*** Opening Exercise data ***

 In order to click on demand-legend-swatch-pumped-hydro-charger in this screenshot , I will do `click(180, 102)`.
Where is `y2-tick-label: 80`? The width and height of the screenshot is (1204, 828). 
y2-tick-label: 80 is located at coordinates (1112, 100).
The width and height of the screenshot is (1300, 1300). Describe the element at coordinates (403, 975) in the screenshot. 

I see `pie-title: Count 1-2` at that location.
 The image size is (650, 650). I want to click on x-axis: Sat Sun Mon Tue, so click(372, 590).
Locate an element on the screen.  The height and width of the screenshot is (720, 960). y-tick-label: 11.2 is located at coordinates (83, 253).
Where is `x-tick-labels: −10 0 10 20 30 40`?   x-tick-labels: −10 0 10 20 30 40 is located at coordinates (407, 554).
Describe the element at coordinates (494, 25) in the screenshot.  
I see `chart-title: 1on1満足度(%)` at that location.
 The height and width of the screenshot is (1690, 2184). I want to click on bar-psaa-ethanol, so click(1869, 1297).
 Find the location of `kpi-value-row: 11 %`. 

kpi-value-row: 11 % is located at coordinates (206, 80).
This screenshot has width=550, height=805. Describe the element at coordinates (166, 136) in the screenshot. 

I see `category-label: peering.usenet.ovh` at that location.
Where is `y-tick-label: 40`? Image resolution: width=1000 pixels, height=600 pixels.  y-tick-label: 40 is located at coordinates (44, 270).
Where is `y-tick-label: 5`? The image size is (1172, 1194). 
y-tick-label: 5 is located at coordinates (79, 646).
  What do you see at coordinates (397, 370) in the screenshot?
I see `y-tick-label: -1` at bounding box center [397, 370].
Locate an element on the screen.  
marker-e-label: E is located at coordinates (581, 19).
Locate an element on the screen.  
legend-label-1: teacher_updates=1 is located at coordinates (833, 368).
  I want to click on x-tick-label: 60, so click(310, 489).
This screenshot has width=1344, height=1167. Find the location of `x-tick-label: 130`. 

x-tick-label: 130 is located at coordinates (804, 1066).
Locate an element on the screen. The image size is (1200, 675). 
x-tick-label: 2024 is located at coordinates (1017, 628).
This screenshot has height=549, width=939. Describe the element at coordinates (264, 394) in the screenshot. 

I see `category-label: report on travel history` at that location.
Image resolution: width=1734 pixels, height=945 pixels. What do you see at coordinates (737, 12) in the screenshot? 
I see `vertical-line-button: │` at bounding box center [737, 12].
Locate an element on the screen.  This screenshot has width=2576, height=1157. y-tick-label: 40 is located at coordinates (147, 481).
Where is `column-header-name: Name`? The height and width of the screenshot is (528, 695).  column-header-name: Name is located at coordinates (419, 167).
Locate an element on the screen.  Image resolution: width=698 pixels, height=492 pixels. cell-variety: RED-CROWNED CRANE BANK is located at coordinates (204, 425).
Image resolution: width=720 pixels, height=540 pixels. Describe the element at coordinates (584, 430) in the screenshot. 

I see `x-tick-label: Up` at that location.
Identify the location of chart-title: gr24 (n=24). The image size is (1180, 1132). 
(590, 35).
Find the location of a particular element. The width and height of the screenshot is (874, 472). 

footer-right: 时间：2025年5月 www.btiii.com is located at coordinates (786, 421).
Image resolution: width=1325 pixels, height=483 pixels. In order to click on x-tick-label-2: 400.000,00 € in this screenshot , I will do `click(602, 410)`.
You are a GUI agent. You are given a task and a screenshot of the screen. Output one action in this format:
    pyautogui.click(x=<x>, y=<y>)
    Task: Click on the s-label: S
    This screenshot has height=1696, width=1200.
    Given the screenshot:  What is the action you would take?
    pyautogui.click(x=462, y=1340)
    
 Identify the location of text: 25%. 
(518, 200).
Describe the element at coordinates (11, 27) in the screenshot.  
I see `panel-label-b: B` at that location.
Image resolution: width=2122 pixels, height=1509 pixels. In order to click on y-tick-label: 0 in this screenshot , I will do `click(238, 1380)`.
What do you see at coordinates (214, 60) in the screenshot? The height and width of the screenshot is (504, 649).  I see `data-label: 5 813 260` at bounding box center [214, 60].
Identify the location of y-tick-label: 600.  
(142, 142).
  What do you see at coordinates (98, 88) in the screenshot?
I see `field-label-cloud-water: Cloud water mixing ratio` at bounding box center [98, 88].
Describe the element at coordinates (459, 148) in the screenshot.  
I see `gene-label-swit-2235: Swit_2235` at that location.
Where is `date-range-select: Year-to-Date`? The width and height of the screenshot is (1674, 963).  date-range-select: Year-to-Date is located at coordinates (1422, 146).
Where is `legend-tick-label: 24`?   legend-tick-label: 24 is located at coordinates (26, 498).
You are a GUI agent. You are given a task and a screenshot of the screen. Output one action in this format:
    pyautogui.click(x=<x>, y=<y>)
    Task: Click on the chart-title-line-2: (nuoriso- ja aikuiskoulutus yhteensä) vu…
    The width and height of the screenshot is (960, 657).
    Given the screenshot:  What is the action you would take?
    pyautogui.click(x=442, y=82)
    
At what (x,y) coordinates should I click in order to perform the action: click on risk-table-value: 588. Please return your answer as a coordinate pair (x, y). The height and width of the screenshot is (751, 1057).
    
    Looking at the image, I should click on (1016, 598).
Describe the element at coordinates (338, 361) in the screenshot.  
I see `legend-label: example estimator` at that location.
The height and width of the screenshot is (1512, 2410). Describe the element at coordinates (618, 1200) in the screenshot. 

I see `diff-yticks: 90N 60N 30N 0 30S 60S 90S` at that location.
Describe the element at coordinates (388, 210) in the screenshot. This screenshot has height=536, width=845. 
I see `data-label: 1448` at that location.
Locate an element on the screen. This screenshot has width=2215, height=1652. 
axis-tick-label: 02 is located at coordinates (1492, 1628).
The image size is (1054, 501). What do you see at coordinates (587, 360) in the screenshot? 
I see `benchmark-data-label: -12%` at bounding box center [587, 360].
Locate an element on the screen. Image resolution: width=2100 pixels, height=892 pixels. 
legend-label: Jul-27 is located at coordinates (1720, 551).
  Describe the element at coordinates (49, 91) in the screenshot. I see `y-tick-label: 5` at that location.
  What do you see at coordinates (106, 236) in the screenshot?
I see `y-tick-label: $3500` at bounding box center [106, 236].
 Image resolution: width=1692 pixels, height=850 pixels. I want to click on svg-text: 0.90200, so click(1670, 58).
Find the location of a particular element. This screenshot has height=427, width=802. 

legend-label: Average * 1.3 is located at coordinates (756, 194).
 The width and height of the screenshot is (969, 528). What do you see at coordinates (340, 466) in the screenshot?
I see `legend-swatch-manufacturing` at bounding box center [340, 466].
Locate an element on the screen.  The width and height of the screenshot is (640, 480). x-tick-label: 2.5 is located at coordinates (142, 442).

*** Closing Exercise data ***

### Problem
Give the lines above again, switching "Locate an element on the screen" to "Find an element on the screen" everywhere it occurs and leaving everything else unchanged.

### Task solution
 In order to click on demand-legend-swatch-pumped-hydro-charger in this screenshot , I will do `click(180, 102)`.
Where is `y2-tick-label: 80`? The width and height of the screenshot is (1204, 828). 
y2-tick-label: 80 is located at coordinates (1112, 100).
The width and height of the screenshot is (1300, 1300). Describe the element at coordinates (403, 975) in the screenshot. 

I see `pie-title: Count 1-2` at that location.
 The image size is (650, 650). I want to click on x-axis: Sat Sun Mon Tue, so click(372, 590).
Find an element on the screen.  The height and width of the screenshot is (720, 960). y-tick-label: 11.2 is located at coordinates (83, 253).
Where is `x-tick-labels: −10 0 10 20 30 40`?   x-tick-labels: −10 0 10 20 30 40 is located at coordinates (407, 554).
Describe the element at coordinates (494, 25) in the screenshot.  
I see `chart-title: 1on1満足度(%)` at that location.
 The height and width of the screenshot is (1690, 2184). I want to click on bar-psaa-ethanol, so click(1869, 1297).
 Find the location of `kpi-value-row: 11 %`. 

kpi-value-row: 11 % is located at coordinates (206, 80).
This screenshot has width=550, height=805. Describe the element at coordinates (166, 136) in the screenshot. 

I see `category-label: peering.usenet.ovh` at that location.
Where is `y-tick-label: 40`? Image resolution: width=1000 pixels, height=600 pixels.  y-tick-label: 40 is located at coordinates (44, 270).
Where is `y-tick-label: 5`? The image size is (1172, 1194). 
y-tick-label: 5 is located at coordinates (79, 646).
  What do you see at coordinates (397, 370) in the screenshot?
I see `y-tick-label: -1` at bounding box center [397, 370].
Find an element on the screen.  
marker-e-label: E is located at coordinates (581, 19).
Find an element on the screen.  
legend-label-1: teacher_updates=1 is located at coordinates (833, 368).
  I want to click on x-tick-label: 60, so click(310, 489).
This screenshot has width=1344, height=1167. Find the location of `x-tick-label: 130`. 

x-tick-label: 130 is located at coordinates (804, 1066).
Find an element on the screen. The image size is (1200, 675). 
x-tick-label: 2024 is located at coordinates (1017, 628).
This screenshot has height=549, width=939. Describe the element at coordinates (264, 394) in the screenshot. 

I see `category-label: report on travel history` at that location.
Image resolution: width=1734 pixels, height=945 pixels. What do you see at coordinates (737, 12) in the screenshot? 
I see `vertical-line-button: │` at bounding box center [737, 12].
Find an element on the screen.  This screenshot has width=2576, height=1157. y-tick-label: 40 is located at coordinates (147, 481).
Where is `column-header-name: Name`? The height and width of the screenshot is (528, 695).  column-header-name: Name is located at coordinates (419, 167).
Find an element on the screen.  Image resolution: width=698 pixels, height=492 pixels. cell-variety: RED-CROWNED CRANE BANK is located at coordinates (204, 425).
Image resolution: width=720 pixels, height=540 pixels. Describe the element at coordinates (584, 430) in the screenshot. 

I see `x-tick-label: Up` at that location.
Identify the location of chart-title: gr24 (n=24). The image size is (1180, 1132). 
(590, 35).
Find the location of a particular element. The width and height of the screenshot is (874, 472). 

footer-right: 时间：2025年5月 www.btiii.com is located at coordinates (786, 421).
Image resolution: width=1325 pixels, height=483 pixels. In order to click on x-tick-label-2: 400.000,00 € in this screenshot , I will do `click(602, 410)`.
You are a GUI agent. You are given a task and a screenshot of the screen. Output one action in this format:
    pyautogui.click(x=<x>, y=<y>)
    Task: Click on the s-label: S
    This screenshot has height=1696, width=1200.
    Given the screenshot:  What is the action you would take?
    pyautogui.click(x=462, y=1340)
    
 Identify the location of text: 25%. 
(518, 200).
Describe the element at coordinates (11, 27) in the screenshot.  
I see `panel-label-b: B` at that location.
Image resolution: width=2122 pixels, height=1509 pixels. In order to click on y-tick-label: 0 in this screenshot , I will do `click(238, 1380)`.
What do you see at coordinates (214, 60) in the screenshot? The height and width of the screenshot is (504, 649).  I see `data-label: 5 813 260` at bounding box center [214, 60].
Identify the location of y-tick-label: 600.  
(142, 142).
  What do you see at coordinates (98, 88) in the screenshot?
I see `field-label-cloud-water: Cloud water mixing ratio` at bounding box center [98, 88].
Describe the element at coordinates (459, 148) in the screenshot.  
I see `gene-label-swit-2235: Swit_2235` at that location.
Where is `date-range-select: Year-to-Date`? The width and height of the screenshot is (1674, 963).  date-range-select: Year-to-Date is located at coordinates (1422, 146).
Where is `legend-tick-label: 24`?   legend-tick-label: 24 is located at coordinates (26, 498).
You are a GUI agent. You are given a task and a screenshot of the screen. Output one action in this format:
    pyautogui.click(x=<x>, y=<y>)
    Task: Click on the chart-title-line-2: (nuoriso- ja aikuiskoulutus yhteensä) vu…
    The width and height of the screenshot is (960, 657).
    Given the screenshot:  What is the action you would take?
    pyautogui.click(x=442, y=82)
    
At what (x,y) coordinates should I click in order to perform the action: click on risk-table-value: 588. Please return your answer as a coordinate pair (x, y). The height and width of the screenshot is (751, 1057).
    
    Looking at the image, I should click on (1016, 598).
Describe the element at coordinates (338, 361) in the screenshot.  
I see `legend-label: example estimator` at that location.
The height and width of the screenshot is (1512, 2410). Describe the element at coordinates (618, 1200) in the screenshot. 

I see `diff-yticks: 90N 60N 30N 0 30S 60S 90S` at that location.
Describe the element at coordinates (388, 210) in the screenshot. This screenshot has height=536, width=845. 
I see `data-label: 1448` at that location.
Find an element on the screen. This screenshot has width=2215, height=1652. 
axis-tick-label: 02 is located at coordinates (1492, 1628).
The image size is (1054, 501). What do you see at coordinates (587, 360) in the screenshot? 
I see `benchmark-data-label: -12%` at bounding box center [587, 360].
Find an element on the screen. Image resolution: width=2100 pixels, height=892 pixels. 
legend-label: Jul-27 is located at coordinates (1720, 551).
  Describe the element at coordinates (49, 91) in the screenshot. I see `y-tick-label: 5` at that location.
  What do you see at coordinates (106, 236) in the screenshot?
I see `y-tick-label: $3500` at bounding box center [106, 236].
 Image resolution: width=1692 pixels, height=850 pixels. I want to click on svg-text: 0.90200, so click(1670, 58).
Find the location of a particular element. This screenshot has height=427, width=802. 

legend-label: Average * 1.3 is located at coordinates (756, 194).
 The width and height of the screenshot is (969, 528). What do you see at coordinates (340, 466) in the screenshot?
I see `legend-swatch-manufacturing` at bounding box center [340, 466].
Find an element on the screen.  The width and height of the screenshot is (640, 480). x-tick-label: 2.5 is located at coordinates (142, 442).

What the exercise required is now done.